Objectives: To describe the incidence and etiology of meningitis among patients presenting to the emergency department (ED) who undergo lumbar puncture (LP) and to describe clinical criteria to select which adult patients would not need an LP because the likelihood of meningitis is low.
Materials and Methods: This was a retrospective chart review of the results of LPs performed in a tertiary care ED from March to October 2003 on patients aged 16 to 50 years suspected of having meningitis. Using the electronic record, we recorded presenting symptoms, comorbidities, results of (cerebrospinal fluid) analysis, ED length of stay, and complications. The association between specific physical examination or laboratory findings and meningitis was determined through the calculation of sensitivity, specificity, and negative/positive predictive values.
Results: Data from the results of 164 LPs were analyzed. Eleven patients (6.7%) had meningitis confirmed by gram stain, culture, or DNA analysis. The causative agents included 55% viral (2 enterovirus, 2 herpes simplex virus, 1 varicella, and 1 coxsackie), 27% bacterial (1 coagulase-negative Staphylococcus aureus, 1 rickettsial, and 1 syphilis) and 18% parasitic/fungal (1 cysticercosis and 1 Cryptococcus neoformans). The most common presenting symptoms or comorbidities in patients receiving an LP were headache (75.6%), fever (47.6%), neck pain or stiffness (23.8%), HIV (11.6%), a history of migraine headaches (4.9%), or a history of cancer or chemotherapy (4.9%). No combination of clinical criteria-including the absence of the classic triad of headache, neck stiffness, and altered mental status-ruled out meningitis. Cerebrospinal fluid findings such as pleocytosis and lymphocytic predominance were strongly associated with meningitis (P = 0.0003 and 0.0004, respectively). Patients receiving an LP stayed in the ED 48.6% longer than other ED patients, and 10 patients (6.1%) returned to the ED within 1 week complaining of headache.
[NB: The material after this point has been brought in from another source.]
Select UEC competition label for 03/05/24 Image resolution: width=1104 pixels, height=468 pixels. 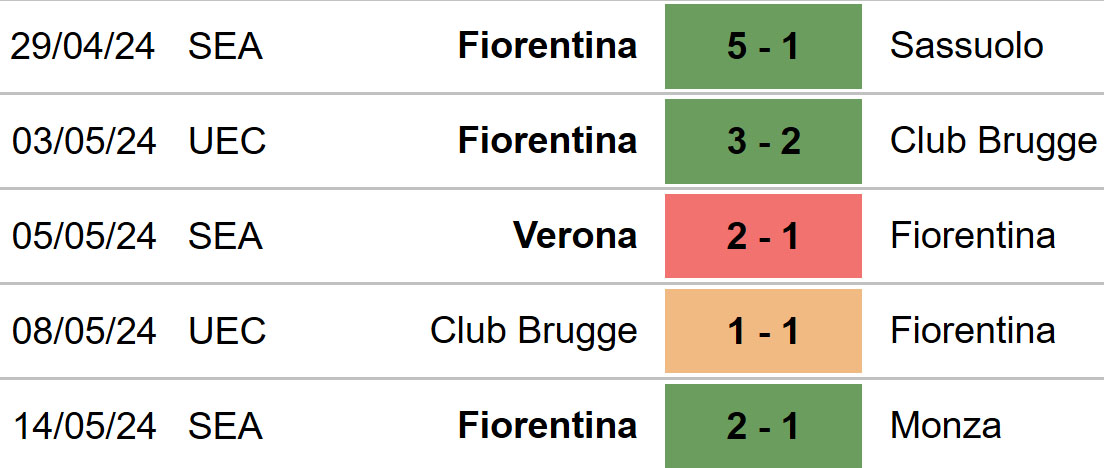(227, 141)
Conclusions: In this study, no clinical criteria were identified to select which adult patients would not need an LP because the likelihood of meningitis is low. The absence of fever, neck stiffness, and altered mental status did not rule out adult meningitis. More research may be needed to evaluate the need for adding antiviral agents to the standard regimen when treating presumptive meningitis on adults in the ED. More research is needed to risk stratify adult patients and improve the utilization of LPs in the ED.